To become hospitable to pedestrians, these relatively recently built areas would have to be redeveloped. The large surfaces given to parking would need to be built on or transformed into green spaces or plazas, which would raise the issue of who would pay for the required underground or decked parking. A related difficulty would involve overcoming suburbanites' expectation of finding free parking. The lesson for the core areas of future UGCs is that stress should be placed from their very inception on the pedestrian-friendliness of their morphology and design.
The features of pedestrian-friendly environments are well known. In theory, such environments could simply be created by replicating the morphology and activity distribution found in older districts where pedestrian circulation is heavy. However, it is difficult to achieve such an outcome in a contemporary context characterized by high automobile use, big-box stores, and lower tolerance than in the past for a mixture of functions. Nodes have been more successful at attracting a mixture of activities with a strong potential for interactions than at producing a pedestrian-hospitable environment.
Overcoming the problems of coordination
We can expect interjurisdictional conflicts to flare over issues of macro-, meso- and micro-scale planning coordination. At first, the macro-scale planning of nodes was the responsibility of the regional level of government, essentially Metro Toronto, but it was subsequently taken over by provincial agencies and ministries. Meso-level planning, when it received any attention, was mostly undertaken by regional and local governments, and micro-scale planning was the responsibility of local municipalities. To achieve inter-scalar coordination, while minimizing the risk of interjurisdictional conflicts, the Province could set UGC performance objectives -- not just density, as is already the case, but also walking and transit use targets and criteria for the mixture of land uses.
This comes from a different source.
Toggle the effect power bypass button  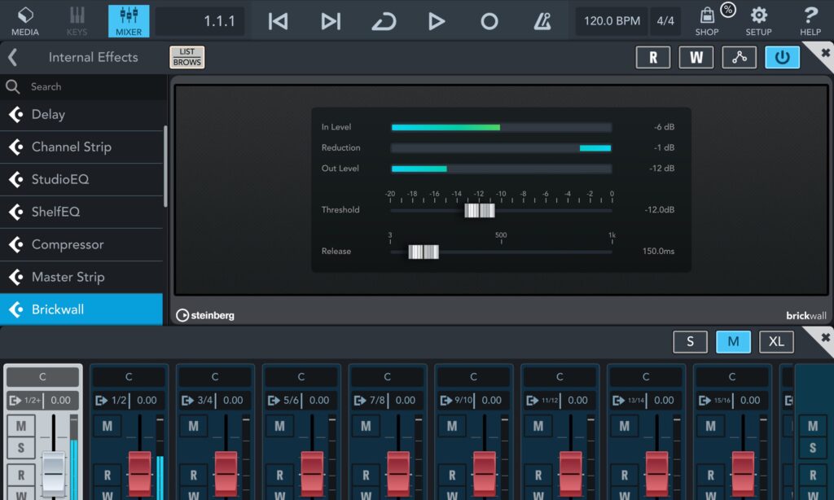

In addition, the provincial government could provide guidelines on how to reach these objectives, as it did for transit-supportive land uses (Ontario, 1992). But the Province would need a way to ensure compliance with UGC performance objectives. No doubt, the adoption of transit-supportive land uses would have been more widespread had the Province forced lower levels of government to achieve targets for public transit service and use.
Ultimately, however, regional and local governments would be in charge of meso- and micro-scale planning. It would be up to them to determine how performance criteria can be met. For example, in some cases, density and the creation of pedestrian-friendly environments would rely on the presence of high-rise buildings erected on podiums, as is the case in new condominium developments on the former Expo 86 site in downtown Vancouver. In other circumstances, similar results could be achieved with medium-rise buildings with a strict street alignment, as in Markham City Centre. However it is achieved, interscalar consistency is essential for UGCs to meet their development and planning goals.